Seriously bumping your thread on one of the slowest boards out there? Jesus, man. Take a hint from the chick and stop being impatient.


5926e8 No.842

YouTube embed. Click thumbnail to play.

>>838

> I don't want to give up on her but at the same time I can't just float around being some sort of beta orbiting faggot for an indefinite amount of time. Never loved anyone this much and it's driving me completely fucking crazy.

You're at what's called an impasse, where a decision has to be made.

When people decide to not become betas, do you think it's a decision they made easily? That they've never made mistakes? That they've never been orbiters before?

Nope, nope, nope.

Pain will be your instructor, if reason will not. You can live in the misery of wanting but not being wanted for an indefinite amount of time, you can level with her and say that it hurts too much to continue the friendship, or you can slowly increase the distance between you without really saying much.

You're in between a rock and a hard place, and sometimes that's just how it is. We don't choose how we feel, we don't choose how we love. Wonderful friends who change our lives for the better come and go, too, for a variety of reasons - one of which is love. I've been there, too. Been devastated time and time again, but here I am, and there you will be, too.

This time around, there is no "This option feels great and everything works out perfectly"course of action to take, it seems. Even if you pressured her into being in a relationship with you, it'd hurt her eventually and (hopefully, if you have a conscience) make you feel like shit too.
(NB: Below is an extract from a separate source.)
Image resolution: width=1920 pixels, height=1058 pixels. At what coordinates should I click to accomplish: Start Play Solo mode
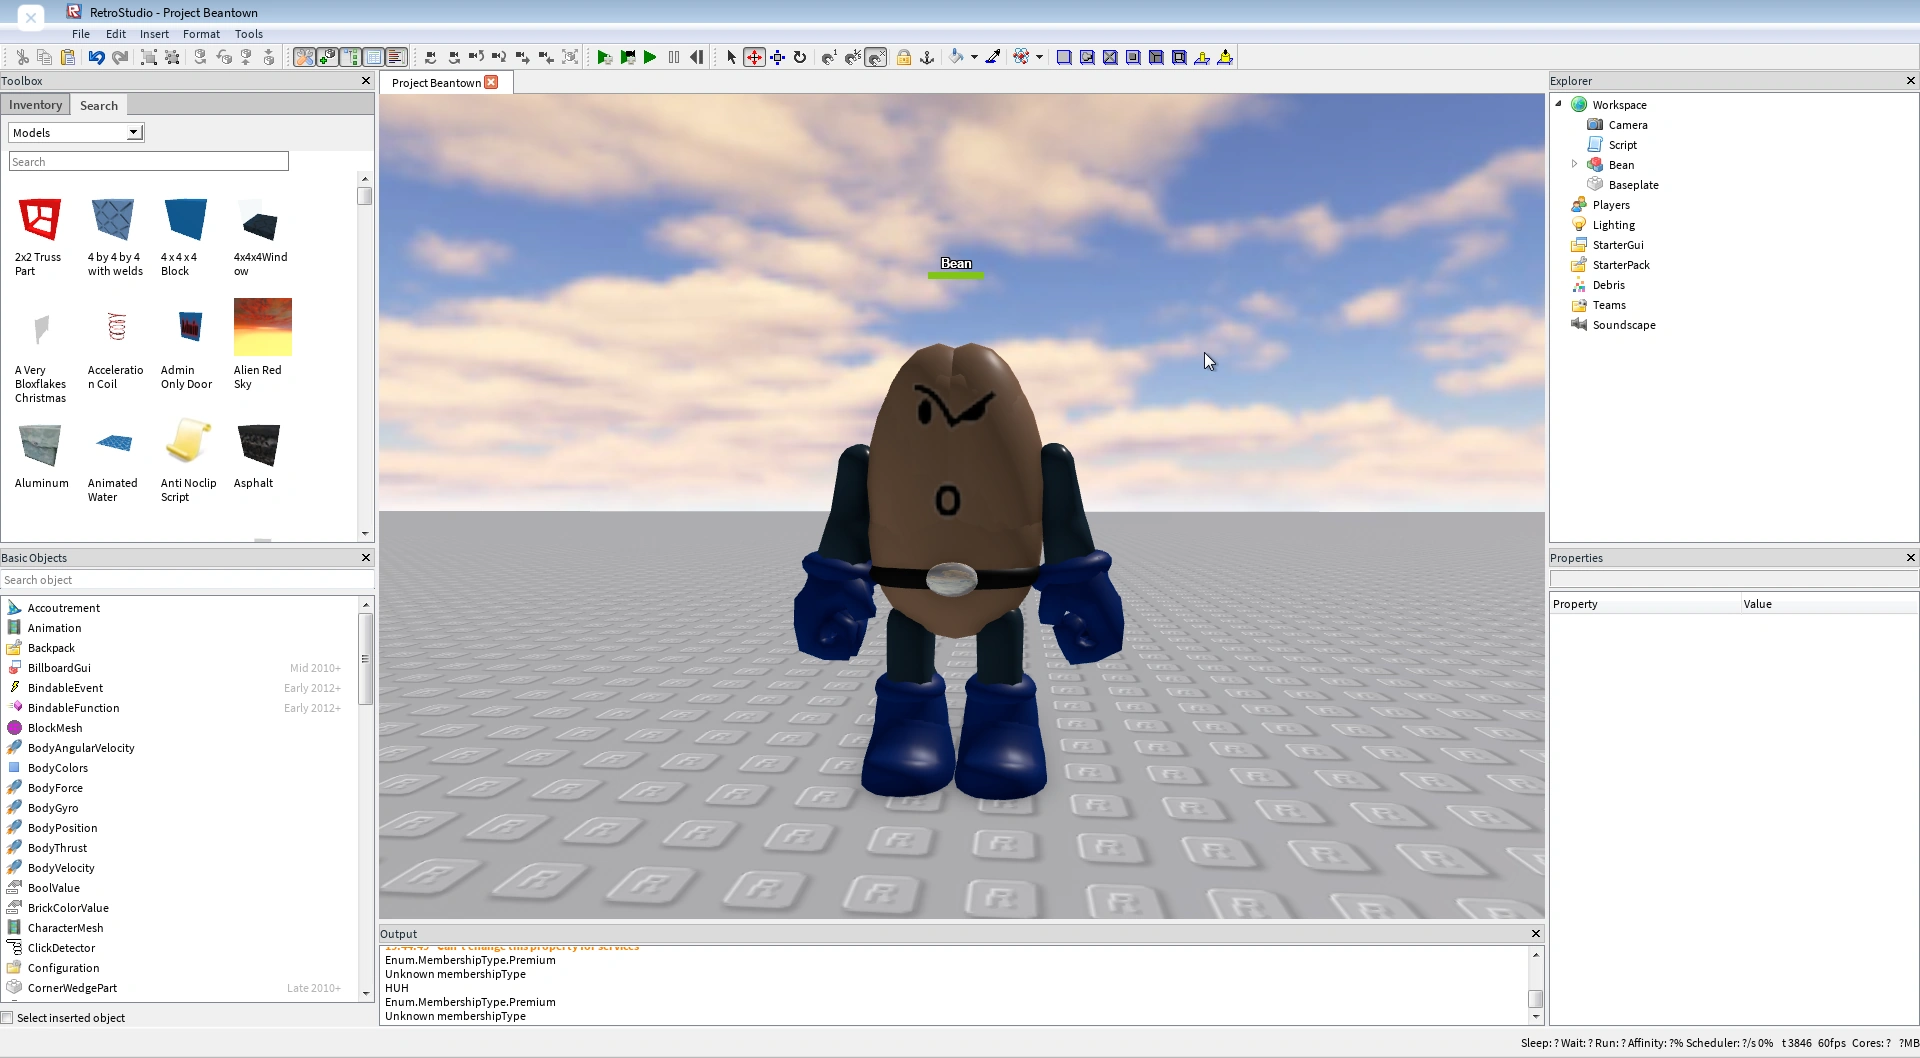pos(607,57)
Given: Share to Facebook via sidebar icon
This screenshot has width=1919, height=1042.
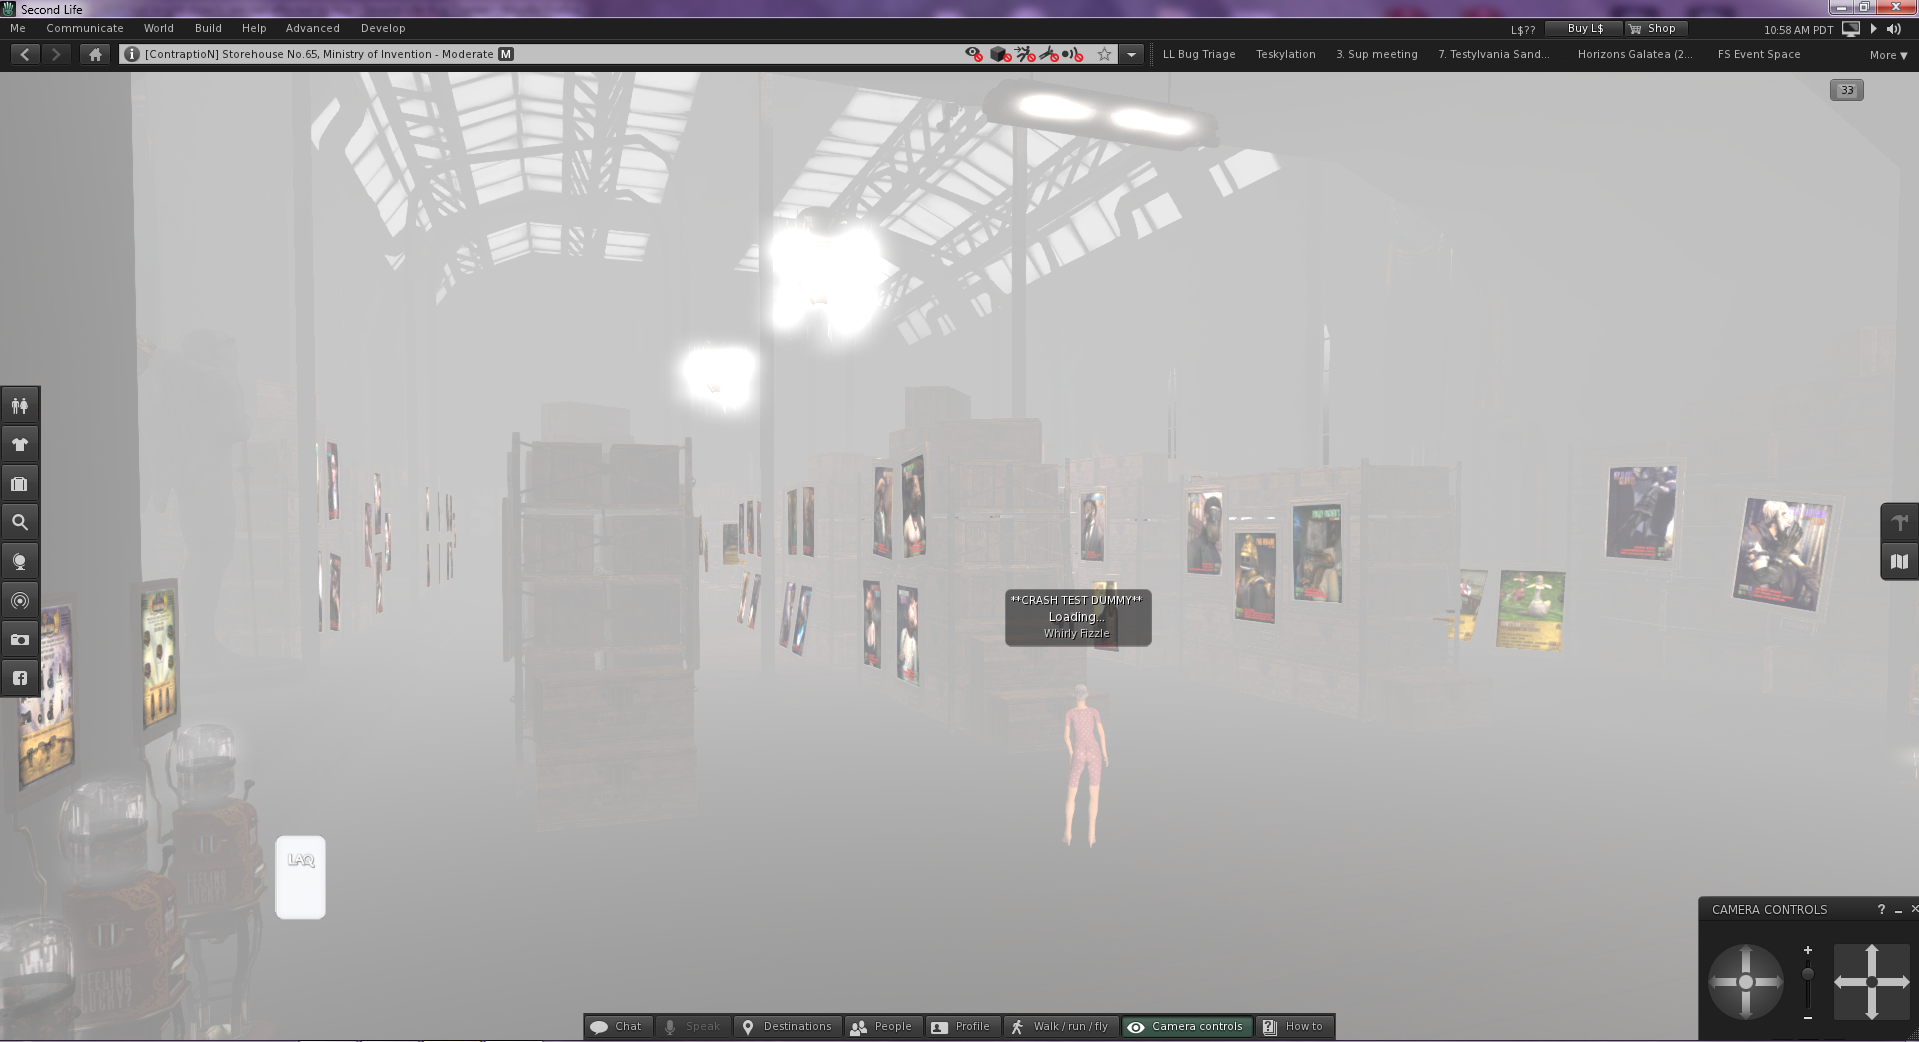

Take a lot of time to think about it.

Write letters to her and to yourself about what's going on and keep them to yourself - this is one way to get your thoughts in a physical medium where they can be more easily followed - when emotions are involved it's often difficult to think straight, so a solution may be obscured by the ephemeral nature of thought.


73ffda No.850

Sounds like she doesn't mind hurting your feelings as long as she doesn't have to or is expected to feel guilty. All or nothing. Are you really gonna be something that will wait on her? You don't want to be her platonic friend.


73ffda No.851

Liking someone means wanting to take of them in exchange for some kind of exclusive relationship. She'd like for you to take care of her, but is unwilling to give up anything for it. Move on. Don't settle for poor treatment. Doesn't mean she's a bad person. Doesn't mean you don't want to take care of her. It means you just want more, and that's okay.


86a47e No.854

>>838

Either you turn into a beta provider and you wait for her. In which case she'll lose all respect for you anyway.

OR

You just move on and give up on her. It'll fucking kill her to see you live witouth her. Don't accept her though, and don't try to get into a relation with her anymore even if she runs at you with open arms.

Good luck.


5d605c No.890

>>850

Not OP, But I'd love a platonic friend.


bfe6a3 No.903

She's never gonna get with you. It's ogre. If she doesn't say yes right away she never will. Don't waste any more time trying to be more than her friend and find someone else.